Living longer means you may live to a ripe old age, if you just don’t die. Is this really a blessing? Well, that depends on your state of mind, which is essentially your own perception of your life experiences. As aging continues, everything in your life begins to disintegrate and disappear, whether you like it or not. The reality is that you must learn to let go of everything. Take the example of Ann Russell Miller.

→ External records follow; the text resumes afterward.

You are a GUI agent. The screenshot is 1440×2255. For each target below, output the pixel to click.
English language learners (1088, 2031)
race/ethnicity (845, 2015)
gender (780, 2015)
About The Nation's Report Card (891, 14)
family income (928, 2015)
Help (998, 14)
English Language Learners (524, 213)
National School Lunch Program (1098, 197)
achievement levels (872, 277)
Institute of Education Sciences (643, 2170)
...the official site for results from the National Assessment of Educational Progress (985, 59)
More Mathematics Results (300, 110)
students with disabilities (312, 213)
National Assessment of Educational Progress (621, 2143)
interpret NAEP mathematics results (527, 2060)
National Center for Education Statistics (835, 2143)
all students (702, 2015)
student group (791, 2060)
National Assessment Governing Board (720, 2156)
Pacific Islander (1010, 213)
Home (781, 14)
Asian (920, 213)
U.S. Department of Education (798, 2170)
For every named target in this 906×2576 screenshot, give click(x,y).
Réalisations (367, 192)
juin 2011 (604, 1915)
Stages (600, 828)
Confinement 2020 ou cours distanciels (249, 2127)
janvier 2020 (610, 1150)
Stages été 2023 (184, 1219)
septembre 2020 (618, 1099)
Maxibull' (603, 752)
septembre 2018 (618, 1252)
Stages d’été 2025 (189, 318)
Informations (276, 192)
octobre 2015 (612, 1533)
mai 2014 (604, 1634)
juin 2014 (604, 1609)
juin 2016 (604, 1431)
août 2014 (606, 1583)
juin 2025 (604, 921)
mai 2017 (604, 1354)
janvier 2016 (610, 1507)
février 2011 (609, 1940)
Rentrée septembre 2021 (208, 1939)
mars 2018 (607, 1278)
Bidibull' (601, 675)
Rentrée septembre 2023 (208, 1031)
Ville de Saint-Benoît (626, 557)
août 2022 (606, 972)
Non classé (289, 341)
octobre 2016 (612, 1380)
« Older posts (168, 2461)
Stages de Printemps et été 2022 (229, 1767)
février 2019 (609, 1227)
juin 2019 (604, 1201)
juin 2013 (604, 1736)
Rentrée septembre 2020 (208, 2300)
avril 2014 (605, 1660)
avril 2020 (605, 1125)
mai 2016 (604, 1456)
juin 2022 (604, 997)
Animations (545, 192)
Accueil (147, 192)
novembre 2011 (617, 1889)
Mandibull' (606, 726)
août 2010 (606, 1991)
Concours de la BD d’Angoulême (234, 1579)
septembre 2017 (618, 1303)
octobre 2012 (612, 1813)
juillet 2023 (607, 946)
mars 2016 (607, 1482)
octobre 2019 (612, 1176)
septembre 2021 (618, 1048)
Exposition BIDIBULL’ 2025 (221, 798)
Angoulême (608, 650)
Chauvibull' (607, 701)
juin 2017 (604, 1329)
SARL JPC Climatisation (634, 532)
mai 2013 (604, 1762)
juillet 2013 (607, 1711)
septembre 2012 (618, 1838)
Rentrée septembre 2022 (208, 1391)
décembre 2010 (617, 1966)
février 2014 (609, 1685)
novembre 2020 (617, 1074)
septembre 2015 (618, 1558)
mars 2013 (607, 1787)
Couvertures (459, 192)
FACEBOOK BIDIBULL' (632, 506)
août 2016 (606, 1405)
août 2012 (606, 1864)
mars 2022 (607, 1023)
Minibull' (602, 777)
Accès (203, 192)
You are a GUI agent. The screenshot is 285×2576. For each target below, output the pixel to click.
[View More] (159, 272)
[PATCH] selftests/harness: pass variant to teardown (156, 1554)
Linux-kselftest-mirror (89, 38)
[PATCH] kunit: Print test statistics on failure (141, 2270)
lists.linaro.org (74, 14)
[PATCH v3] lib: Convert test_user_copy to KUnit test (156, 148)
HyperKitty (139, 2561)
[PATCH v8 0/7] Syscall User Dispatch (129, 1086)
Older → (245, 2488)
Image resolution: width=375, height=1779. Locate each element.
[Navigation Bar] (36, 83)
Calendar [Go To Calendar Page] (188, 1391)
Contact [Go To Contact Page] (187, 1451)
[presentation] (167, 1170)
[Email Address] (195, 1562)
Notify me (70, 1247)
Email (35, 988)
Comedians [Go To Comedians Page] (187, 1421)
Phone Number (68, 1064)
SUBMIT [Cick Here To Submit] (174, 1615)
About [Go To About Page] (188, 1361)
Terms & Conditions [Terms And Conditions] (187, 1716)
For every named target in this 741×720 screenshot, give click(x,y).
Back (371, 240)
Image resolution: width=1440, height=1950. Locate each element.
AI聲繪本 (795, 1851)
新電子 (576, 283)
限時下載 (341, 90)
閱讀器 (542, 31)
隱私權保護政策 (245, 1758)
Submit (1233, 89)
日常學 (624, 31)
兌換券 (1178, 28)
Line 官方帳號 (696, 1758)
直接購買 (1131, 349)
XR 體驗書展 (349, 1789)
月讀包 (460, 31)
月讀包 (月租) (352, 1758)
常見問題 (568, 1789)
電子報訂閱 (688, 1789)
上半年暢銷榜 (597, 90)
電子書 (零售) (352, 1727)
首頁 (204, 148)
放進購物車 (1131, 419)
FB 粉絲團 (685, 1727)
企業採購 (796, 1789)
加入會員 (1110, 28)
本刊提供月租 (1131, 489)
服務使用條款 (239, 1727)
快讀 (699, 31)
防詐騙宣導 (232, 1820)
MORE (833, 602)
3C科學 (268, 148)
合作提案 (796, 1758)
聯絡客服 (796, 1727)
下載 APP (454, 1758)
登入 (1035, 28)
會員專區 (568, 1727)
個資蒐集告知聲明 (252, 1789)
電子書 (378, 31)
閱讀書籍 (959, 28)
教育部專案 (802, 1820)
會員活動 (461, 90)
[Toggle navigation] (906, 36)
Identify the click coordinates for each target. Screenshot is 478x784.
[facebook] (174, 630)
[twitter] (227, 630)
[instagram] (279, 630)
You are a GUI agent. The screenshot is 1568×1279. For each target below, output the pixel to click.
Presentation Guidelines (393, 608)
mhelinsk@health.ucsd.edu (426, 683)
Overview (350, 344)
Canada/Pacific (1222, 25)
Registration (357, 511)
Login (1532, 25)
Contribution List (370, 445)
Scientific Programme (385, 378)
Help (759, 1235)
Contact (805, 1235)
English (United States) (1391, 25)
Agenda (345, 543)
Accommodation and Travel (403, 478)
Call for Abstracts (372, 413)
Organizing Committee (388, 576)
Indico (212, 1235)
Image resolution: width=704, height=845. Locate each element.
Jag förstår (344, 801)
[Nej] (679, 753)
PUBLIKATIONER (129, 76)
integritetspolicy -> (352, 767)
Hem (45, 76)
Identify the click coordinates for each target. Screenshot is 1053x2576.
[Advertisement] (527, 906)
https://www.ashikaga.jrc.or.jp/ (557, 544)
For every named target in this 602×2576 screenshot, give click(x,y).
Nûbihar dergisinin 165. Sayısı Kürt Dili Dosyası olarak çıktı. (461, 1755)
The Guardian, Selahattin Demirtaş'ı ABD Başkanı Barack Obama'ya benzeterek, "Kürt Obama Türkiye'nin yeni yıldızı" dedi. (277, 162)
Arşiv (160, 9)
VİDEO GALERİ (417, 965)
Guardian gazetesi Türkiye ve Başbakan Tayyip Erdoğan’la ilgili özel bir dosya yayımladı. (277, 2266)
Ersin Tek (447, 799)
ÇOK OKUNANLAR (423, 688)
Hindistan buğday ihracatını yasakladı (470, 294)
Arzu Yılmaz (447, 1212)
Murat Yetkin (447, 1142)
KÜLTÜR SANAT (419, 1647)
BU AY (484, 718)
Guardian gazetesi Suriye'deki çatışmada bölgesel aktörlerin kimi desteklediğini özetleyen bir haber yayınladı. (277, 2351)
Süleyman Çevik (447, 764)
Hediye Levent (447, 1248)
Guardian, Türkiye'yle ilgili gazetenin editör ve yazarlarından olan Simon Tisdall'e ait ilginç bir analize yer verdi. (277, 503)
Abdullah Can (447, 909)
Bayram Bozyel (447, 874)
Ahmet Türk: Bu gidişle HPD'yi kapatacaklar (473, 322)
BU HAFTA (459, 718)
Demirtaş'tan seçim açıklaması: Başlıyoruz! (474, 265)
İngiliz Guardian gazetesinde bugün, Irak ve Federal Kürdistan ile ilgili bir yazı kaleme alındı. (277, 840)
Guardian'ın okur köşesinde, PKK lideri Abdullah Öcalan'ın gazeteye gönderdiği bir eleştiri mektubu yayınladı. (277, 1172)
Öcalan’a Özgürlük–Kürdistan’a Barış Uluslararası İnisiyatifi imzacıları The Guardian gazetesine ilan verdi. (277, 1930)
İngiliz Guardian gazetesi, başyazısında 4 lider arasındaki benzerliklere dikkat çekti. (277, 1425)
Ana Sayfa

Ann Russell Miller was a celebrated socialite from
, also known as Sister Mary Joseph,
She, who had ten children and nineteen grandchildren, had grown up in luxury
and privilege, and had been living a life of incredible wealth. Instead of
shopping at San
Francisco Saks Fifth Avenue,
and decorating herself with jewelry from Tiffany, she suddenly and surprisingly
decided to give up everything, and became a nun devoted to living in poverty
for the rest of her life.
That unbelievable event happened more than two decades ago, and was then widely reported in the media across the country. Why did she make such a drastic and incredible change in her life? She said she had a calling, a true vocation that was hard to understand for the general public, even for the close members of her family.
Ann Russell Miller just wanted to live a simple lifestyle, deleting all the trimmings of life and living, as well as all the attachments that she wanted to let go ot.
Do you have a lot of attachments to the material world you are living in right now? Take a look at your garage and basement. If they are packed full and loaded with many disposables, then probably you still have many attachments you are unwilling to let go of. Attachments are clutters that bring memories you are unwilling to let go of—memories that are reminiscent of your past accomplishments.
If you wish to be happy in your golden years, just live a simple lifestyle.
Epicurus, the famous Greek philosopher, had this advice on how to lead a happy life: avoiding luxuries, and living simply. The explanation is that luxurious living may make you into a “needy” person whose happiness always depends on things that are impermanent and easily lost. When they are lost —because nothing is permanent—you naturally become unhappy and even depressed.